Sarah Hogg, as head of the unit naturally played an important role in formulating the policy, and she was responsible for reinforcing the message in a key circular to Whitehall departments after the Tory conference. And, while she was in charge of a speechwriting team which also included Jonathan Hill, Mr Major's political secretary, and the playwright Sir Ronnie Millar, Mr True is credited with having done most work on the speech itself.
It was difficult yesterday to find anyone who could remember exactly who coined the phrase and when. But the ideas in it had a complex genesis. First, Mr Major had become convinced after Maastricht that the abstractions of the European treaty, and the apparent parliamentary obsession was switching off Tory activists; that, in other words, the party wanted to get back to basics.
Secondly, and perhaps more importantly, he wanted to deliver a message that was distinctively his own; Baroness Thatcher was notoriously suspicious of the term 'society' and combined a personal Christian belief with a neo- Liberal view of political economy, which left her Cabinets little room for moralising. In an important article for the Independent on the eve of the conference, David Willetts, MP for Havant, argued that modern Conservatism required more than just economic liberalism to keep its drive. As he put it: 'We need a Conservative agenda that speaks as confidently about values as we have learnt to speak about the free market.' Mr Willetts was asked after the party conference to put in a paper about how the new theme could be put into practice in future.
Thirdly, although senior Tories yesterday played down the impact of this, the brutal murder of Jamie Bulger, the chord struck by Tony Blair's 'tough on crime, tough causes of crime' policy, and the earlier speeches John Smith had made about the moral basis of Labour helped to create a new demand for political parties to state their values.

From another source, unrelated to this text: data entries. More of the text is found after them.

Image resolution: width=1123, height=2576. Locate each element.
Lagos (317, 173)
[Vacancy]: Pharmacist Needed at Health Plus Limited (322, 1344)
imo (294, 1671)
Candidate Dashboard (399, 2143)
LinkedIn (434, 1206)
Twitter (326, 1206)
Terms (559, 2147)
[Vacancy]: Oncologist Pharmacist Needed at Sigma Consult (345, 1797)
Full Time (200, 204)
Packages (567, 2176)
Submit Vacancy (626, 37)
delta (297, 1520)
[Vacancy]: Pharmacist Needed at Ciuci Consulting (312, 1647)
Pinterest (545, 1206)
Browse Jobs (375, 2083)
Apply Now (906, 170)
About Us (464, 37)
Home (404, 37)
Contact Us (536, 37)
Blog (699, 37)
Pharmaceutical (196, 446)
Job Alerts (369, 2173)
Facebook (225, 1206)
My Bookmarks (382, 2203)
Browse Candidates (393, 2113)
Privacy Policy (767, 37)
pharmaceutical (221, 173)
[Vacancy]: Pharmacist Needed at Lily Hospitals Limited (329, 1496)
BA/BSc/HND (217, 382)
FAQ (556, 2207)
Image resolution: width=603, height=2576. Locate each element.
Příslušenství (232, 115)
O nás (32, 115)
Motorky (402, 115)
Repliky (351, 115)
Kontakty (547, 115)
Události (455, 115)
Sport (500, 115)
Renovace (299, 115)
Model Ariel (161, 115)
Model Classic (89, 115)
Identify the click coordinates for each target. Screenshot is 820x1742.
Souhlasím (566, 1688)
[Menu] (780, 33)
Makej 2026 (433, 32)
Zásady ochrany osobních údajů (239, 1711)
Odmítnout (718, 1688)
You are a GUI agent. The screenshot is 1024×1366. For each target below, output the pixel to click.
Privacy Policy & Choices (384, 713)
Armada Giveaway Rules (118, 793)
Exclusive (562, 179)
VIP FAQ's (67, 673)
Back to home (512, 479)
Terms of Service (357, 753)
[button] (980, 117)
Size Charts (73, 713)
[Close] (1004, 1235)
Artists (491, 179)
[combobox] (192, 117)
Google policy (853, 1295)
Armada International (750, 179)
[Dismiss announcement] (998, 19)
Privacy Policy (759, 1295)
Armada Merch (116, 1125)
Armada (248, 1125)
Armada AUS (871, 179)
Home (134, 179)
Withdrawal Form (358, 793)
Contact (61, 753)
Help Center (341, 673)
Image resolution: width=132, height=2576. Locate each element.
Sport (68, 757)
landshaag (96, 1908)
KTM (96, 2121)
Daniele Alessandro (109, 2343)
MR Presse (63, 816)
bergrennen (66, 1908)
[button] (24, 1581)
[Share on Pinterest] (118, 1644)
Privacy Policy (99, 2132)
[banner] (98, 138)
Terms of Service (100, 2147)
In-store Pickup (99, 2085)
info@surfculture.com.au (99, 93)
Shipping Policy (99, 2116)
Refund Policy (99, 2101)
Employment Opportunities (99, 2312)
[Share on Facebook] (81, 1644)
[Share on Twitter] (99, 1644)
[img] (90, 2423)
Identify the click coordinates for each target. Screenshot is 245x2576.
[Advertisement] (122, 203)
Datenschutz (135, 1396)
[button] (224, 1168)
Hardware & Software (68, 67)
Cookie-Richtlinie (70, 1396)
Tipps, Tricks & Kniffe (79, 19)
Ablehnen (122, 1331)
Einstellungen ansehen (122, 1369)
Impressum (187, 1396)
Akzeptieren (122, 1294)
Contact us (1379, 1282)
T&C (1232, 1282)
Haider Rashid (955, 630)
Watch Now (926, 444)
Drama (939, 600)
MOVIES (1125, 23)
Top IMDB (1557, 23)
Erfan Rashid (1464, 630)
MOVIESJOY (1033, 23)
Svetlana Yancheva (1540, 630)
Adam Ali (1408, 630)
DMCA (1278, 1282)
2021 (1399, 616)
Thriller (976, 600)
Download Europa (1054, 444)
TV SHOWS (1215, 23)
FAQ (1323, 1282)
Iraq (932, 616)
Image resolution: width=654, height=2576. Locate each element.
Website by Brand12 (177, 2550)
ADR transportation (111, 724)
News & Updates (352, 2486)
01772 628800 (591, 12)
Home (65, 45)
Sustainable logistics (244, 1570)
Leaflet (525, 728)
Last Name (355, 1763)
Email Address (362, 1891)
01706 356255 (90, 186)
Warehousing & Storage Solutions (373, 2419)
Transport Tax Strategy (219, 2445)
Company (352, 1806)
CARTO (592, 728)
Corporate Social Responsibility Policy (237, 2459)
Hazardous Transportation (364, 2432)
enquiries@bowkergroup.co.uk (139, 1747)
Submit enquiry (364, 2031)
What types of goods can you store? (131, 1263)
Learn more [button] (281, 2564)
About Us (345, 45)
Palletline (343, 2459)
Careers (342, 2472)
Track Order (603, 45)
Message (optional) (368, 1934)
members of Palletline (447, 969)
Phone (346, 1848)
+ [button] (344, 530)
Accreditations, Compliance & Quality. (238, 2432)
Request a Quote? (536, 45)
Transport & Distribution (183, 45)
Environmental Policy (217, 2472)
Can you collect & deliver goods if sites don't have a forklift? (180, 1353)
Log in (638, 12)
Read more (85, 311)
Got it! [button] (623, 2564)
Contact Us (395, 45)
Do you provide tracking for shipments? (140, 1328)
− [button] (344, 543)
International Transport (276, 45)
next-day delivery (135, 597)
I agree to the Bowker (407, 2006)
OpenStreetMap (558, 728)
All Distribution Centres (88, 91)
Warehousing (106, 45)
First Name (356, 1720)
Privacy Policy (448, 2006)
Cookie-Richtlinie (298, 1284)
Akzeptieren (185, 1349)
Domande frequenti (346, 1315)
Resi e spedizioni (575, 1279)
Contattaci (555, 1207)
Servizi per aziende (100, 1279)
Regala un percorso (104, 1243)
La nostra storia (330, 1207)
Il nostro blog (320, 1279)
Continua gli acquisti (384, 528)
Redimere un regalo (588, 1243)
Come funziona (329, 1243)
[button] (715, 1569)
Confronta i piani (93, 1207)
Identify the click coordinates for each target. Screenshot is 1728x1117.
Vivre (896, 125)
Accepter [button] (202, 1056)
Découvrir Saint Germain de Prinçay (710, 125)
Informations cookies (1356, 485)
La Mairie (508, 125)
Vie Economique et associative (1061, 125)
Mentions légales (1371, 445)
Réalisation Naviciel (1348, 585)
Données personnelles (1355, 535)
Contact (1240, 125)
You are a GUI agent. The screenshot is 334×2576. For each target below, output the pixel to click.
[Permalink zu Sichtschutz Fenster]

Finally, with Lady Thatcher's memoirs looming, and after one of the worst parliamentary seasons a post-war Prime Minister had faced, Mr Major needed something which would unite the party. Balfour may have said he would rather consult his valet than the Conservative Party conference; but this was not an occasion when Mr Major could afford to ride roughshod over the conference. He was rewarded by the best reception he has had since coming to power. There were MPs who worried in private about any party slogan that started with the words 'back to . . .', but the delegates in Blackpool lapped it up.
However, that has also been the problem. Delegates to the party conference - particularly the older ones - are the same sort of people who form the backbone of constituencies such as Tim Yeo's in South Suffolk. And they took the message in a fairly fundamentalist way.
Mr Major is entitled to complain that his speech was not primarily about personal morality, family values - though it did talk about respect for the family - or even single mothers. It came after a series of speeches on those subjects at the conference, not before them. By raising the single mothers issue much earlier, John Redwood, the Secretary of State for Wales, had created a sort of competitive politicial market on the Tory right, in which Peter Lilley, Michael Howard and John Patten all emerged as players (though Mr Patten, a Roman Catholic and not a natural right winger, had, to be fair, made his views on sin and personal morality well known long beforehand). Since then, there has been an observable difference between the right and the left of the Cabinet in how that is interpreted.
In truth, neither the patrician 'social' wing of the Tory party, let alone the libertarian right, has been especially moralising in the past. Douglas Hurd may help Mr Major later this week when he makes a big speech on these issues. But Mr Major's most urgent need may be for ministers to agree what 'back to basics' means and then stick to the line in all those endless soundbite opportunities.